Finally read the book, and it's definitely a prime example of autobiographies that would have benefited waiting 10-15 years. The lack of fact checking really distracts from the narrative, which is frustrating, and the narrative around the bronze debacle is not flattering.
What she went through with Coach X is clearly described and is absolutely dreadful. Beyond the food restrictions, the drinking the verbal abuse, and the racial comments, reading about her coach forcibly cutting her hair while they were traveling at a competition was absolutely horrifying. And there are a lot of other obvious places where she dealt with a lot of racism, and it's clear how awful the experience has been.
Which makes it more frustrating when there are things she says that absolutely happened, but she gets the details wrong--she has Ferlito's comments happening at a completely different competition. It doesn't take away from what Ferlito said being nasty and wrong, but it takes a level of credibility away from Jordan that she didn't fact check a well-publicized incident that happened to someone else.
Similarly, saying she's drug tested more than other people because she's black, when the data is very easily available to show she's tested at the same frequency as other people with similar accomplishments/at similar levels of competition--the only time she was tested more, it was when she was the only Olympian making podiums at Nationals.
She also says the world wasn't ready for an all-black podium, despite the widely celebrated all-black all around podium at Worlds the previous year. It's frustrating to read because there was racist backlash over the podium, and there is a lot of racism in the sport, and she has so many other things she can and does point to, that having items like these as key points of her argument really weakens a very valid, important argument.
She also doesn't really seem to understand how teams are picked, how it's a puzzle of getting the top scores, or why AA was her best shot at 2017 and why she didn't get selected. Which is again frustrating, because her statements about Valeri's racism, supported by quotes from interviews with him, have a lot of validity--but telling her that AA was a better shot for her than VT specialist was valid advice based on the whole national team picture at the time; it just didn't work out for her because Morgan won Trials. But she doesn't seem to have made any effort to look at that picture--she paints it solely as an attack on her by someone she validly doesn't like. She also made me curious if Valeri considers himself Kazakh-American or Russian American.

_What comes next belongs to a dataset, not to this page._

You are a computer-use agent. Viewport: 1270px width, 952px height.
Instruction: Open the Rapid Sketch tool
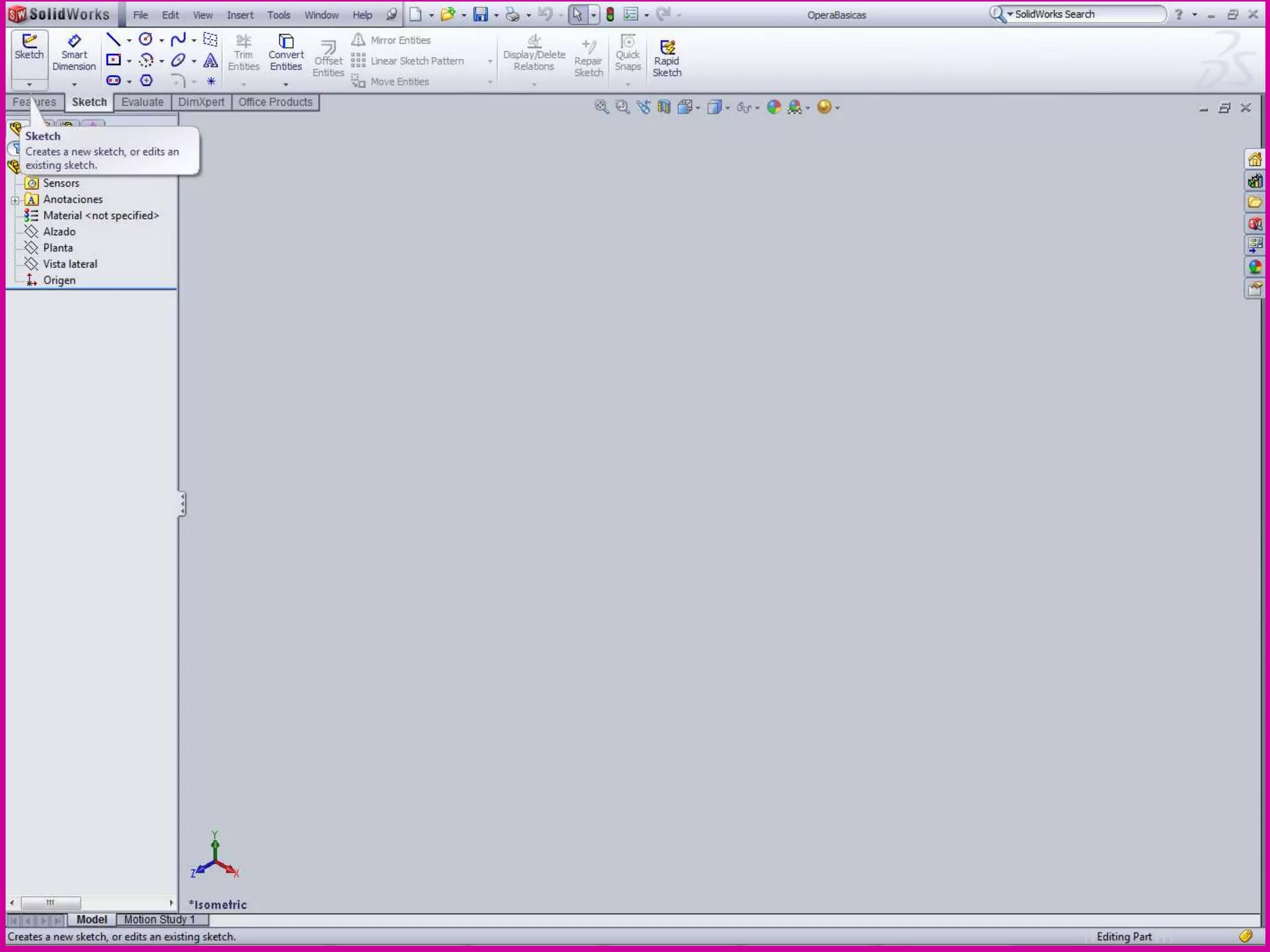[667, 60]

Her handling of the bronze medal situation wasn't flattering. It's pretty horrorifying how she found out about the situation with so little time before the trial, nowhere near enough time to hire a lawyer for herself, barely enough time to comprehend the situation. USAG messing up what contact email they put on the form really messed with her situation.

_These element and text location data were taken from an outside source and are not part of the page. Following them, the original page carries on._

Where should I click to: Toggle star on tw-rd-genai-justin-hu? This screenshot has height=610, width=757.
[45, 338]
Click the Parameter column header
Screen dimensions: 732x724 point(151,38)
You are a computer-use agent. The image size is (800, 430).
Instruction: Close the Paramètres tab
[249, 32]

But the statements about the world not being ready for an all black podium, and the implications that Romania was coming after the medals because she was black (possibly a contributing factor, consciously or subconsciously, but again certainly not the whole story). She also frames it as them wanting to strip them of her medal, which was never the argument. She didn't listen into the Trial--she was asleep for it. And then this quote when sharing the medal was proposed rubbed me the wrong way. Immediately after talking about how important sportsmanship is:
"She is not going to care as long as the podium is the podium--her, Simone, and Rebeca--and she is still the bronze winner," she told them, acknowledging that I would be fine with all three of us getting medals--but there could be only one winner."
She also really goes after Ana for celebrating on the podium, also often immediately after talking about how important sportsmanship is. She never acknowledges any of Ana's peacemaking statements. Reading the book, I'm genuinely concerned about the atmosphere at UCLA v Stanford meets next year.
Overall, I felt like this book needed to wait--she's still way too close to the situations involved, especially the bronze situation (especially given that that's completely unresolved). The small inaccuracies and the lack of reflection or attempts to understand broader pictures distract from a very important story that needs to be told. No attempts are made to understand team competition and how her strengths or weaknesses compare, no discussion or reflection on what the gymnastics situation is in Romania and why that bronze is something they're willing to fight so hard for, etc. It seems like a good example of a book where the subject is too close to the situation to reflect on it well, and the athlete and ghostwriter need to do a much better job of fact checking to make their argument as powerful as it should be.